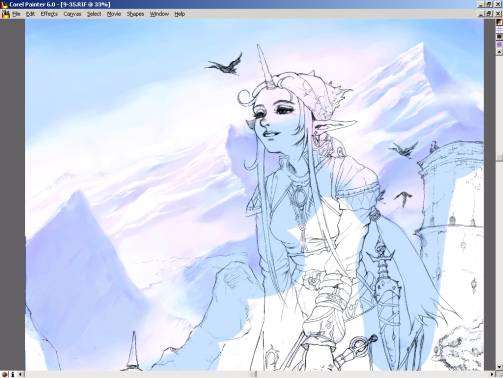The image size is (503, 378).
Task: Click the purple swatch in right window-edge strip
Action: (x=499, y=44)
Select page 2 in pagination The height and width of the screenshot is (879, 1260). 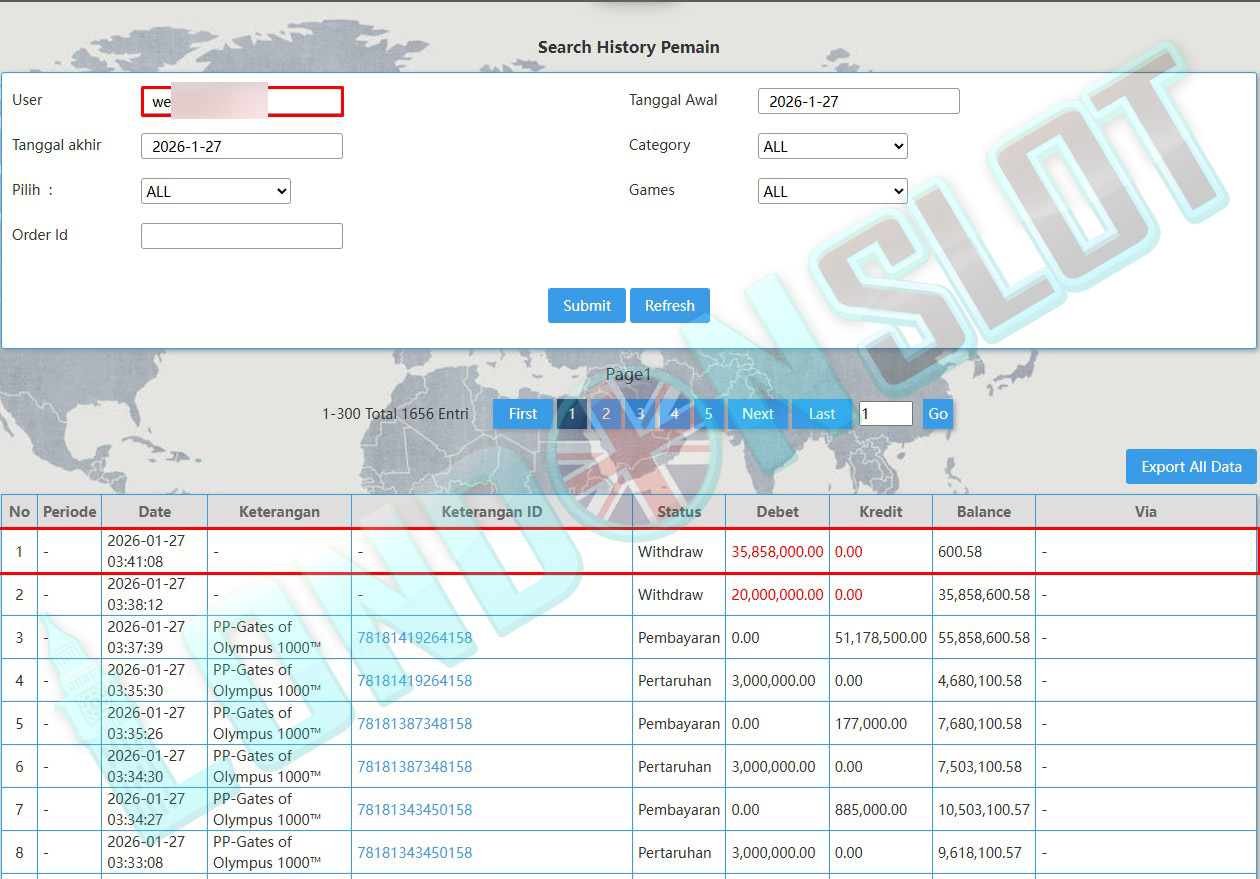pos(606,414)
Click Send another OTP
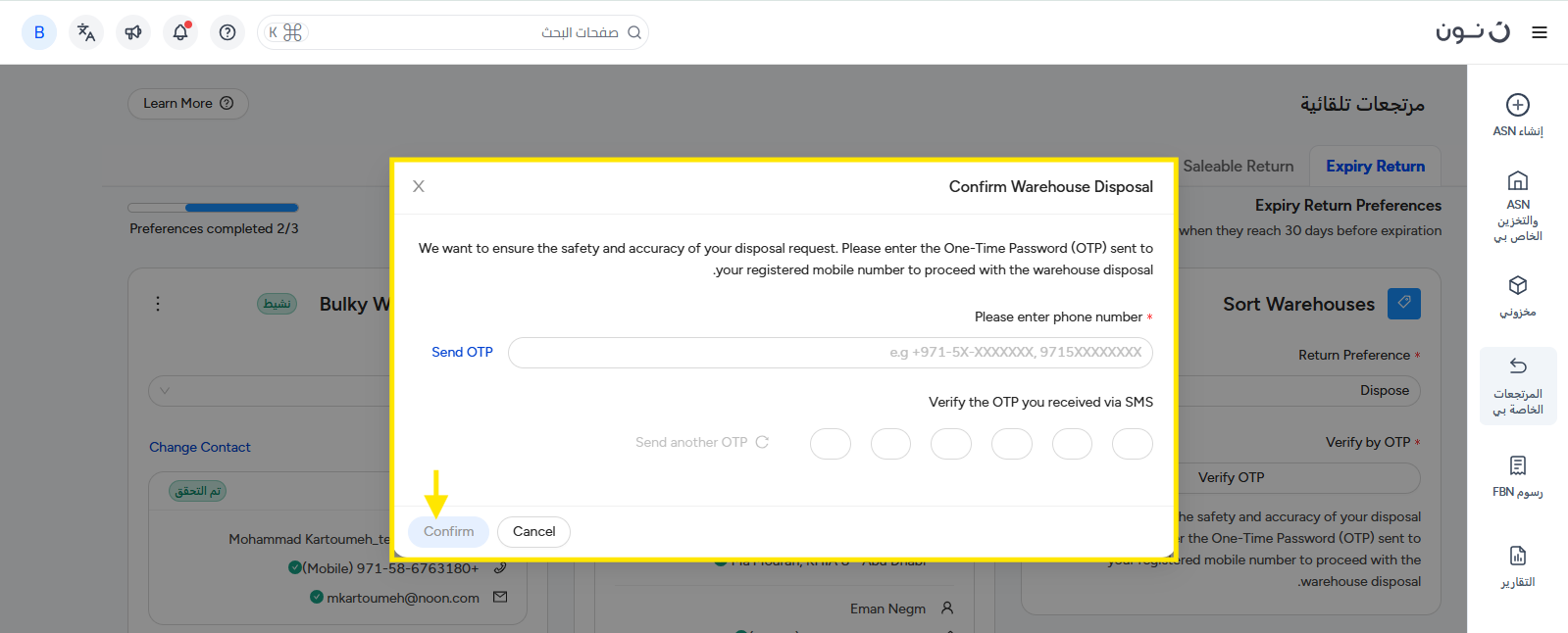This screenshot has height=633, width=1568. coord(701,442)

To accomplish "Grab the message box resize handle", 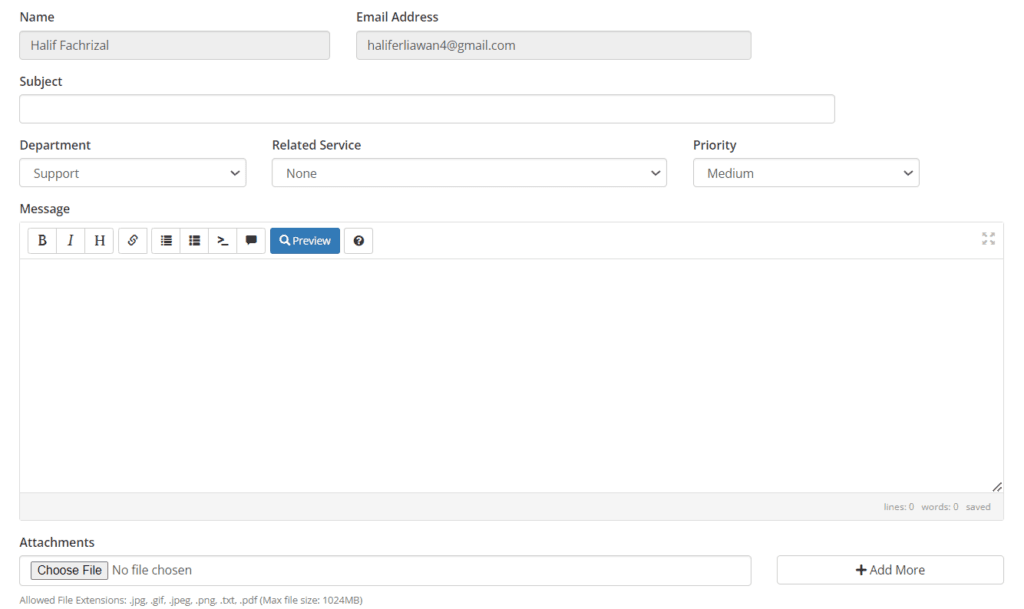I will point(996,486).
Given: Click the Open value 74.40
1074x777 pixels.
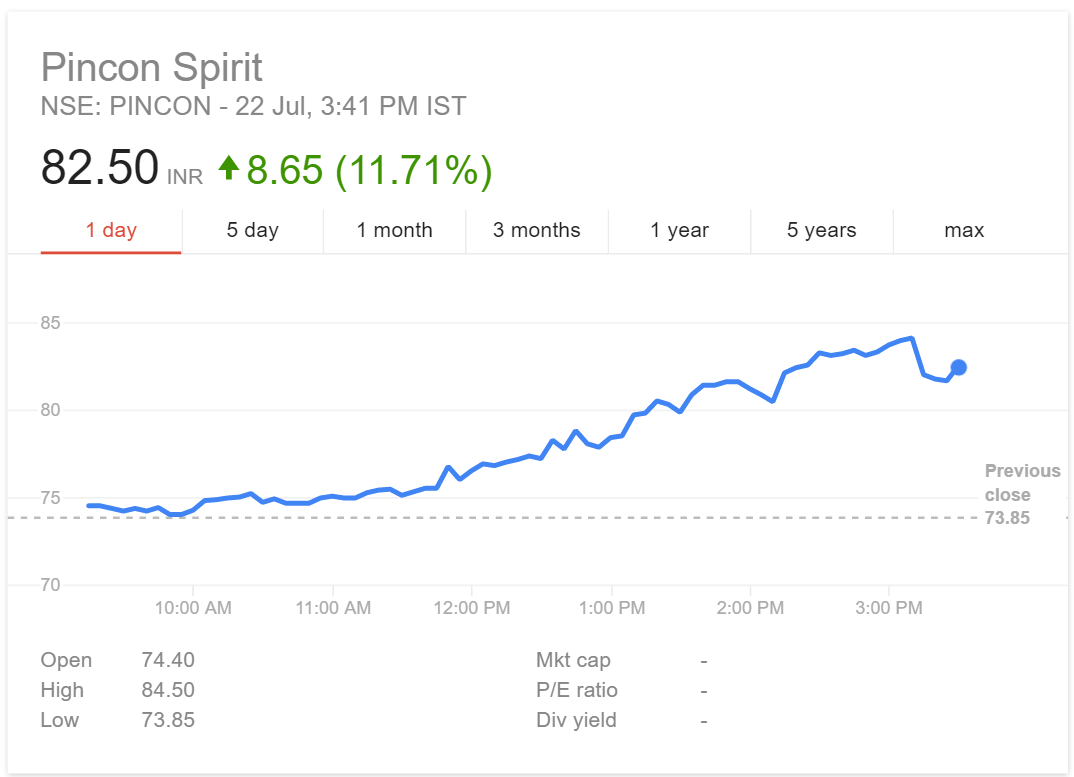Looking at the screenshot, I should click(168, 660).
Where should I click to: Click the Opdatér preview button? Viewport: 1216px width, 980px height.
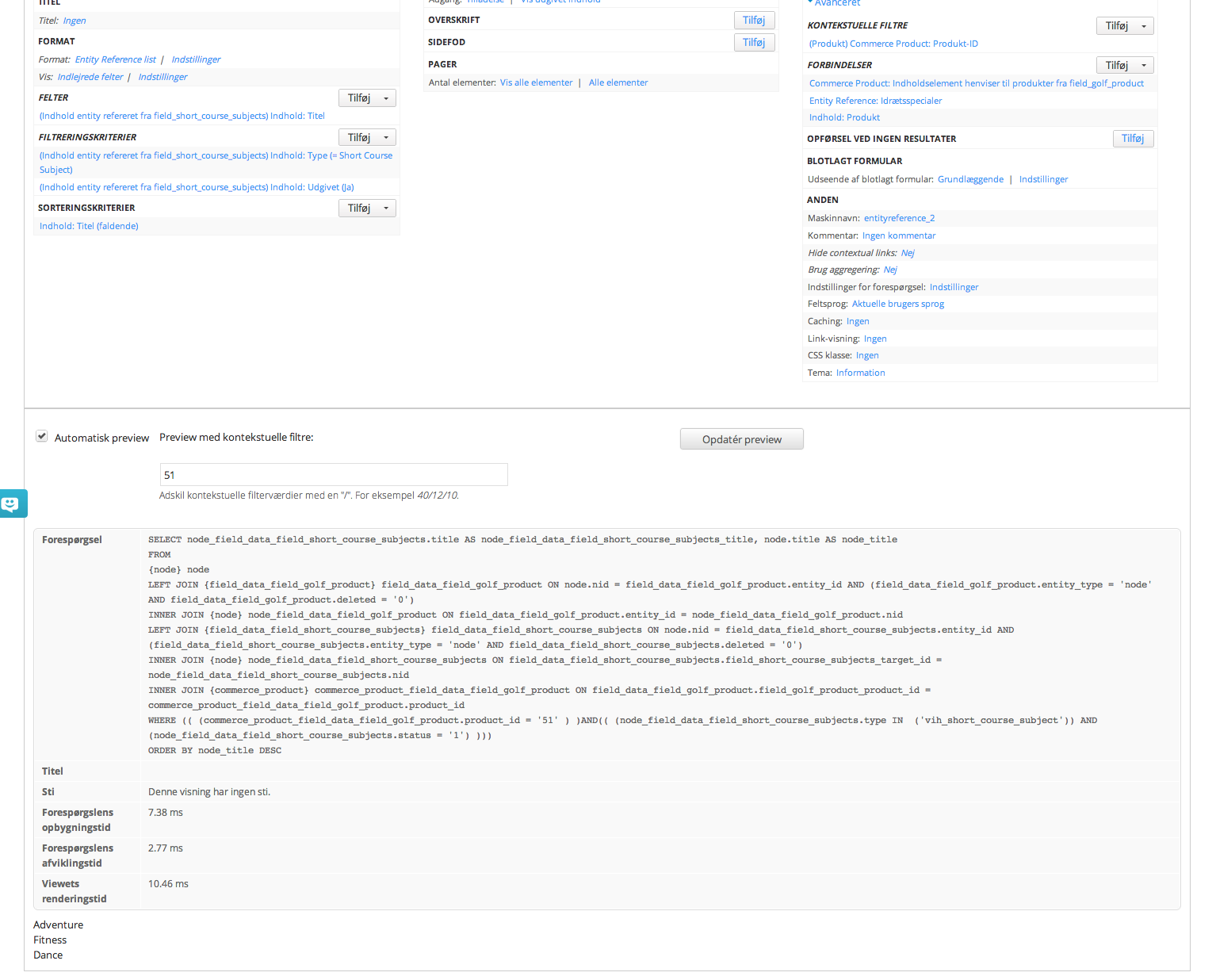741,438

Work task =>
Find the line with "1074x777 pixels." in the listing and extract it and all lines after it through the end, exactly, without the pictures.

Response box =>
1074x777 pixels.
Looking at the screenshot, I should click(168, 660).
Where should I click to: Click the Opdatér preview button? Viewport: 1216px width, 980px height.
741,438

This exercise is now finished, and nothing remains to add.